### INSTRUCTIONS FOR THE TASK
One part of the entries below is wanted: the lines from the one containing "Villas por Capacidad (50, 2378)" through the one containing "Baby Soft 730 roze (221, 2243)". Write those out exactly and nothing else.

### GIVEN ENTRIES
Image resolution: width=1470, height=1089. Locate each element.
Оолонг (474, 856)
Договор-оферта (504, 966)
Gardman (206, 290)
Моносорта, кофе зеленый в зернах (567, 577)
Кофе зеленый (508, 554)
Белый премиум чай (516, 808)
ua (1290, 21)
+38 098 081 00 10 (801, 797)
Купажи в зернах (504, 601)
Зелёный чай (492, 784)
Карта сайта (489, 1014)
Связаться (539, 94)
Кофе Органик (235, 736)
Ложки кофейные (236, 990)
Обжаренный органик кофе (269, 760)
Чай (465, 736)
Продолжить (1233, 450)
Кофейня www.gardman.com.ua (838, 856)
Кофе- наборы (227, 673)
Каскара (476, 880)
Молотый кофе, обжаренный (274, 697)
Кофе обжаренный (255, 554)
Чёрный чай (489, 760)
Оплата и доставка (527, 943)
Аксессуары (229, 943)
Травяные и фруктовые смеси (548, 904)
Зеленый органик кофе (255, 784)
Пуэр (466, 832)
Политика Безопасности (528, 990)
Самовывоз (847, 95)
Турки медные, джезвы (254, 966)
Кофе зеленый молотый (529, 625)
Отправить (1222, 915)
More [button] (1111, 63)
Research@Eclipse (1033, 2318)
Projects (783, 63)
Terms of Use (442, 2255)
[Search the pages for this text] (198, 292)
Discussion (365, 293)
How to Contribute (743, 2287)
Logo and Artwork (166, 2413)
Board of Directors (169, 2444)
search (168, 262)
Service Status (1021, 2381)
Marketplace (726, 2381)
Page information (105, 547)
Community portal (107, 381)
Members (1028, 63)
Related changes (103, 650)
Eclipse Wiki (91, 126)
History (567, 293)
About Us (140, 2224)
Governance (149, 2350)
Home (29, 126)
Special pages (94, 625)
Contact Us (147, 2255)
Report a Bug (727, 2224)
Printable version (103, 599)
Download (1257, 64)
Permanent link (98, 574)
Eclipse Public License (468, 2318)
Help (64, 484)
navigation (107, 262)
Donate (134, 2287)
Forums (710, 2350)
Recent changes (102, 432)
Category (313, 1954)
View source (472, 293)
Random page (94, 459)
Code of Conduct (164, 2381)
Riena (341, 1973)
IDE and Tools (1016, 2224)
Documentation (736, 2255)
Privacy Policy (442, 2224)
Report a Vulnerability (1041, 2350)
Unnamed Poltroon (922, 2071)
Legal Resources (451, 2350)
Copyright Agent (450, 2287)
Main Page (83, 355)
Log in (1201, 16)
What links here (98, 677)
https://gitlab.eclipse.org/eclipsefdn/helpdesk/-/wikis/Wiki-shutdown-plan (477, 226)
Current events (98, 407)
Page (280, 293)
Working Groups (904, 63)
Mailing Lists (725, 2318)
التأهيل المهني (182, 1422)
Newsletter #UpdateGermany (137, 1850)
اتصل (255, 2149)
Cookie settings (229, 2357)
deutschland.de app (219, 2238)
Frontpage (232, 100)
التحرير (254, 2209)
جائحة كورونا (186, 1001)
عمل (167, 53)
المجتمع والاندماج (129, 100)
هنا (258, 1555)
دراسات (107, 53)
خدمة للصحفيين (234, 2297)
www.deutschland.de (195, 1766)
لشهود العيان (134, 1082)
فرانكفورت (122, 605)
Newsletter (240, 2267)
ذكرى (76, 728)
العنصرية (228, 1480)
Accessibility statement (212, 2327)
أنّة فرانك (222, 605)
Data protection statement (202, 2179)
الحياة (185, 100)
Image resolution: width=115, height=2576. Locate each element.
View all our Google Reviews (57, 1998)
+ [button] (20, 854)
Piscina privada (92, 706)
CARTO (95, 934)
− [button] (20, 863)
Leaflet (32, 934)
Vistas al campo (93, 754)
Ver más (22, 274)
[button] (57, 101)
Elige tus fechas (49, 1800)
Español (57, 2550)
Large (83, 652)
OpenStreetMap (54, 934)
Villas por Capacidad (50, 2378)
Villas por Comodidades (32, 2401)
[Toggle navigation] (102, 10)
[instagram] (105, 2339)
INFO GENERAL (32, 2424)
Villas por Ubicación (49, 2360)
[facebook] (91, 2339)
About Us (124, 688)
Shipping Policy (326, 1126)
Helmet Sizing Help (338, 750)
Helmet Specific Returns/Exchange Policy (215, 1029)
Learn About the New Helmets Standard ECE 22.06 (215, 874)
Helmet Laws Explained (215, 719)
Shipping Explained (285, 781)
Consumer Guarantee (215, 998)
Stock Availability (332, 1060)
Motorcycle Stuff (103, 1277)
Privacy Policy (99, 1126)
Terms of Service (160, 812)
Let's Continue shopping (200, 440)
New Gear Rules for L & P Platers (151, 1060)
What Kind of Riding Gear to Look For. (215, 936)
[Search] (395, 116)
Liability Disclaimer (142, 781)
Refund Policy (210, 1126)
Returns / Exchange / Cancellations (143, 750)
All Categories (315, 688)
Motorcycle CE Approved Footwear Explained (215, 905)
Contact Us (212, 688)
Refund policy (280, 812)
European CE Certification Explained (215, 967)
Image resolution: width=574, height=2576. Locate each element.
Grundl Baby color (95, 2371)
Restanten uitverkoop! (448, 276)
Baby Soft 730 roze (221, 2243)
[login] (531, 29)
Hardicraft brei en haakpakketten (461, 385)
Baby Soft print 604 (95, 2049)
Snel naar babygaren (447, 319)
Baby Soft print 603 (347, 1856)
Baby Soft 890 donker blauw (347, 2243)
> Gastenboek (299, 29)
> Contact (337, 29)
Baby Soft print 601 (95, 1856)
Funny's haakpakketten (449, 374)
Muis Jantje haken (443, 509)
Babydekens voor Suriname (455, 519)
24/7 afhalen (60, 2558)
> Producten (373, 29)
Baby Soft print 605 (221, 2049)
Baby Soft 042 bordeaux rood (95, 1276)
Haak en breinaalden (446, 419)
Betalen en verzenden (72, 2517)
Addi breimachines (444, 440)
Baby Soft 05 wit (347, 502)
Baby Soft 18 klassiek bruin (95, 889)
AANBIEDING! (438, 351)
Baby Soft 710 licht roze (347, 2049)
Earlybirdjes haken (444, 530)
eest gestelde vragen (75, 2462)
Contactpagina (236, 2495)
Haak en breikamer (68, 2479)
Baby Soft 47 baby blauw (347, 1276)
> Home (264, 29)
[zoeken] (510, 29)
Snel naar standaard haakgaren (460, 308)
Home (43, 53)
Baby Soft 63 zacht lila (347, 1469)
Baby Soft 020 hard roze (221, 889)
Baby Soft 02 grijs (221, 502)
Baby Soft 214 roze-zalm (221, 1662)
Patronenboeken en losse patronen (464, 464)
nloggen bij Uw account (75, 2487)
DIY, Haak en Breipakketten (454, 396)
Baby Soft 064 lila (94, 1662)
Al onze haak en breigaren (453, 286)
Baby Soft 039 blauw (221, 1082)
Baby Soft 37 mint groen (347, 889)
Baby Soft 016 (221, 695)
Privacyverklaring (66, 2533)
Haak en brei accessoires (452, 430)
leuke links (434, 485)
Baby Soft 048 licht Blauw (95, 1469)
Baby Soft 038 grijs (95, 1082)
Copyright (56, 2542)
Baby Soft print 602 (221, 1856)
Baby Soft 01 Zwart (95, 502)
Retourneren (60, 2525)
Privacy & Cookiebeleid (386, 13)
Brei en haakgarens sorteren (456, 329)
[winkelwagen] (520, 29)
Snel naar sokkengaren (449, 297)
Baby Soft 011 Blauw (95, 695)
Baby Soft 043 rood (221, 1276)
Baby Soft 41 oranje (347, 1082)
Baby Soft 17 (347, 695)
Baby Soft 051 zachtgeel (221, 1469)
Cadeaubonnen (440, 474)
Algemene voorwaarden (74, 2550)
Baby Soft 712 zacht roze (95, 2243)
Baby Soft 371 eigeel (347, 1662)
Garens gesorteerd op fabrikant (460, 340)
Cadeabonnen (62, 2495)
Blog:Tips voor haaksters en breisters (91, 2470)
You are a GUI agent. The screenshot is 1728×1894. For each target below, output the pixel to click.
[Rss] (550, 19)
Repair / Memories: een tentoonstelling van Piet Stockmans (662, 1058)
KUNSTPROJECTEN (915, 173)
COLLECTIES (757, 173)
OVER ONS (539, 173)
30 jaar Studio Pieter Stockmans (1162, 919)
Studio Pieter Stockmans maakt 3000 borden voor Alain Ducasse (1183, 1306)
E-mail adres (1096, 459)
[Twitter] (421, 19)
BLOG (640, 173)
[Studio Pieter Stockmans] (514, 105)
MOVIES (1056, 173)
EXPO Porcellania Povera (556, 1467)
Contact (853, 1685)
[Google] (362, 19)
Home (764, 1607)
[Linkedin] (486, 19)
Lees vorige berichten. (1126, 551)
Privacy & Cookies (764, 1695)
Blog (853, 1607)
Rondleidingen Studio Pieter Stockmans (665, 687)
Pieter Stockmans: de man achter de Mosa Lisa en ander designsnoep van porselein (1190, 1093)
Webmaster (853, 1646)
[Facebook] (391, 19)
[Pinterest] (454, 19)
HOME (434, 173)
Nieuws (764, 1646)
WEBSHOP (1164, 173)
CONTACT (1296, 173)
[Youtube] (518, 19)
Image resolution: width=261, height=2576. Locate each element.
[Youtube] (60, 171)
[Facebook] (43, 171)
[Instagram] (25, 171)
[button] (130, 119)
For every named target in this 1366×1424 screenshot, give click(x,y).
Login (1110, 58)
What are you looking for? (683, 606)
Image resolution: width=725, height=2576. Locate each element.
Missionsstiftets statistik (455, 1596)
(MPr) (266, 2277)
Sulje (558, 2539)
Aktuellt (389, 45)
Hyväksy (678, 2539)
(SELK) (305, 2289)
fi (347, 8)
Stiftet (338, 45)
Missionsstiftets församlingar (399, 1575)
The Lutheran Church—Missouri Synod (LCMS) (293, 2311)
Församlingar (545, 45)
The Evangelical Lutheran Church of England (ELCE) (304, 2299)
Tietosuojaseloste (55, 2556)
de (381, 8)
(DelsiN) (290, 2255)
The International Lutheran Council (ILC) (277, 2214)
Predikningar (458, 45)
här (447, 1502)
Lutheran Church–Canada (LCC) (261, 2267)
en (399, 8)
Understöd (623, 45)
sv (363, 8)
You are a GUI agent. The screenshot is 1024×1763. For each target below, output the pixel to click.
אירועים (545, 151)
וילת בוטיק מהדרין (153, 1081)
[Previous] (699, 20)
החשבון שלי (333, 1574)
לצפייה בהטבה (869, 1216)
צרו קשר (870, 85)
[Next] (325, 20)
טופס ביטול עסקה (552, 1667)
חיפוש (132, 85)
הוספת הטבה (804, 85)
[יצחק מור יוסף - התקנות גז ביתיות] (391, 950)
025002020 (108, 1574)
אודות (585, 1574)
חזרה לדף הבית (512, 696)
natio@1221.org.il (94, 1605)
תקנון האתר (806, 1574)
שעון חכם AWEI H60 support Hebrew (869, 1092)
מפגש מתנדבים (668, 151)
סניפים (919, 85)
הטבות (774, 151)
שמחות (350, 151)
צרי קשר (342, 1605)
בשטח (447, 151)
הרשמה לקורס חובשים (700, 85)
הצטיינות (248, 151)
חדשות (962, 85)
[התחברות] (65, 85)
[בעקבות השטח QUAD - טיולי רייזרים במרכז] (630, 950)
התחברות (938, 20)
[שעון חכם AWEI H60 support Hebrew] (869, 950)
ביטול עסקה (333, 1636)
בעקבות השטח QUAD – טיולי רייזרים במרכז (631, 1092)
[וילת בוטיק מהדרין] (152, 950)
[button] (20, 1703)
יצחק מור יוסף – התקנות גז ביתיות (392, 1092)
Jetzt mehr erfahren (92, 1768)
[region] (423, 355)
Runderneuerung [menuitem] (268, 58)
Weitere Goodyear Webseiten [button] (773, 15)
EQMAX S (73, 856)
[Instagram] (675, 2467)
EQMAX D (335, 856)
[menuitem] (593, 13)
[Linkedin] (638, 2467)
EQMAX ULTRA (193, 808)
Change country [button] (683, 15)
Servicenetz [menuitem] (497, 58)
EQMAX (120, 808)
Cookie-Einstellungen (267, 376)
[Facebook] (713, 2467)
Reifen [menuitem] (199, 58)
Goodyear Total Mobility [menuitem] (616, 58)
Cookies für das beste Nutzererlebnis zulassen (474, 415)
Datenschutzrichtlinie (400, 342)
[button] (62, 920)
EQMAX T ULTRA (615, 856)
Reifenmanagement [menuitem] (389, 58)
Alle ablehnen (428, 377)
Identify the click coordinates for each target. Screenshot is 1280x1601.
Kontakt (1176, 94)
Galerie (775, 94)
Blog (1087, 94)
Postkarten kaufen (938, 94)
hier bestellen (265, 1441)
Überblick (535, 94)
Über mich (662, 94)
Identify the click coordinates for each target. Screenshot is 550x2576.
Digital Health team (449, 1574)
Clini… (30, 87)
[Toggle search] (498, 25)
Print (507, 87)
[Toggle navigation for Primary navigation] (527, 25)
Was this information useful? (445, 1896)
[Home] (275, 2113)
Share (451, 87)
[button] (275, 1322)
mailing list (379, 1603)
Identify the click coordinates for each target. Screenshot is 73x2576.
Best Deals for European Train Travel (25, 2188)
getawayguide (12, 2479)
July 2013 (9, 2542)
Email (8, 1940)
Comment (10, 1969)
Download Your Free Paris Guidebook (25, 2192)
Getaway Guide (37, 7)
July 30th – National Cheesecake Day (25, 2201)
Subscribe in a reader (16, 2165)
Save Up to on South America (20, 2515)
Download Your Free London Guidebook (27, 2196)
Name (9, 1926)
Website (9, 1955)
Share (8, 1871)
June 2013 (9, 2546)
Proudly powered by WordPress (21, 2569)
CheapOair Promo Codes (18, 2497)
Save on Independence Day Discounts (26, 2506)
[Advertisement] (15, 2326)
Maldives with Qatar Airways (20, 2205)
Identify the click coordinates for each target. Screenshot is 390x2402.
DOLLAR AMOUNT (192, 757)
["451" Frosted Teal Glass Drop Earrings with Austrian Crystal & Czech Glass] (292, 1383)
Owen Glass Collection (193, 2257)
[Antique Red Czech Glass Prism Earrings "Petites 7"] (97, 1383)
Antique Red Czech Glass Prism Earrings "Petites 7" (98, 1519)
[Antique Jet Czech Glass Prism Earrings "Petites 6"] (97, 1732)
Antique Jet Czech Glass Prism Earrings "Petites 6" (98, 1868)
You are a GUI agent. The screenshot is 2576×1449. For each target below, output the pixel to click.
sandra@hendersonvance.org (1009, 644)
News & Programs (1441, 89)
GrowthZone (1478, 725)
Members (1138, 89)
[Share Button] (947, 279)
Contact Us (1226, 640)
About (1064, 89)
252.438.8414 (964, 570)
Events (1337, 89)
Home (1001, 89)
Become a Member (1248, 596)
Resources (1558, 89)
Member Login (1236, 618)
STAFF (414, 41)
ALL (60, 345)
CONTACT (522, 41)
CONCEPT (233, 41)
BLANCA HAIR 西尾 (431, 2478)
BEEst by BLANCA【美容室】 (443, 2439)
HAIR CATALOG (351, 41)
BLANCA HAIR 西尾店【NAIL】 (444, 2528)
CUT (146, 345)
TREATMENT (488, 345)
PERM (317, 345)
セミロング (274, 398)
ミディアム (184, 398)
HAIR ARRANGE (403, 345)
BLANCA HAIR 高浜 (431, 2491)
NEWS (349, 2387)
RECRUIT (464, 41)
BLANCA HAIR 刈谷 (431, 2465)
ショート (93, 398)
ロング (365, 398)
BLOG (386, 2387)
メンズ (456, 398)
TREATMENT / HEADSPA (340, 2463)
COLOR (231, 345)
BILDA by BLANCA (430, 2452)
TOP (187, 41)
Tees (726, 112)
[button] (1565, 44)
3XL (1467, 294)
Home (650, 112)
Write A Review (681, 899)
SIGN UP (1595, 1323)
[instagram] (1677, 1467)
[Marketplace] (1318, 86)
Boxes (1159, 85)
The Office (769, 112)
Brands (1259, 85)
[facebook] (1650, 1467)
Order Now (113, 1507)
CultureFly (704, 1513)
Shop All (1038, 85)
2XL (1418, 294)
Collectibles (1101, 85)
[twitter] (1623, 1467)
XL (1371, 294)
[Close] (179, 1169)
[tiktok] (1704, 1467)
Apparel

### RESULT BELOW
Villas por Capacidad (50, 2378)
Villas por Comodidades (32, 2401)
[Toggle navigation] (102, 10)
[instagram] (105, 2339)
INFO GENERAL (32, 2424)
Villas por Ubicación (49, 2360)
[facebook] (91, 2339)
About Us (124, 688)
Shipping Policy (326, 1126)
Helmet Sizing Help (338, 750)
Helmet Specific Returns/Exchange Policy (215, 1029)
Learn About the New Helmets Standard ECE 22.06 (215, 874)
Helmet Laws Explained (215, 719)
Shipping Explained (285, 781)
Consumer Guarantee (215, 998)
Stock Availability (332, 1060)
Motorcycle Stuff (103, 1277)
Privacy Policy (99, 1126)
Terms of Service (160, 812)
Let's Continue shopping (200, 440)
New Gear Rules for L & P Platers (151, 1060)
What Kind of Riding Gear to Look For. (215, 936)
[Search] (395, 116)
Liability Disclaimer (142, 781)
Refund Policy (210, 1126)
Returns / Exchange / Cancellations (143, 750)
All Categories (315, 688)
Motorcycle CE Approved Footwear Explained (215, 905)
Contact Us (212, 688)
Refund policy (280, 812)
European CE Certification Explained (215, 967)
Image resolution: width=574, height=2576. Locate each element.
Grundl Baby color (95, 2371)
Restanten uitverkoop! (448, 276)
Baby Soft 730 roze (221, 2243)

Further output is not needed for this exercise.